_Your instructions_:
In the text on inverse hyperbolic functions, what does the prefix "ar" mean?

_Excerpt to read_:
**********

Inverse hyperbolic function

From Wikipedia, the free encyclopedia

The function artanh.

The inverses of the hyperbolic functions are the area hyperbolic functions. The names hint at the fact that they compute the area of a sector of the unit hyperbola $x 2 - y 2 = 1$ in the same way the inverse trigonometric functions compute the arclength of a sector on the unit circle $x 2 + y 2 = 1.$ The usual abbreviations for them in mathematics are arsinh, arcsinh (US) or asinh in computer science. The notation sinh^-1 (x), cosh^-1(x) etc. are also used, despite the fact that care must be taken to avoid misinterpretations of the superscript -1 as a power as opposed to a shorthand for inverse. The acronyms arcsinh, arccosh etc. are commonly used in the US, even though they are – technically speaking – misnomers. The prefix arc is the abbreviation for arcus in contrast to the prefix ar which means area.

**********

_Data_:
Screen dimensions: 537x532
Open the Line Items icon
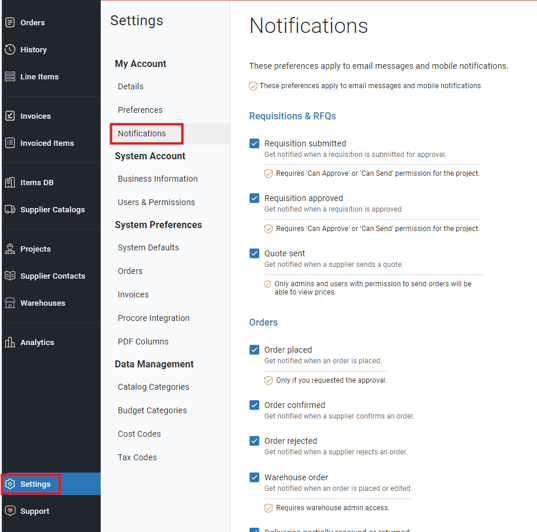[x=10, y=76]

**********

_Answer in full_:
Area.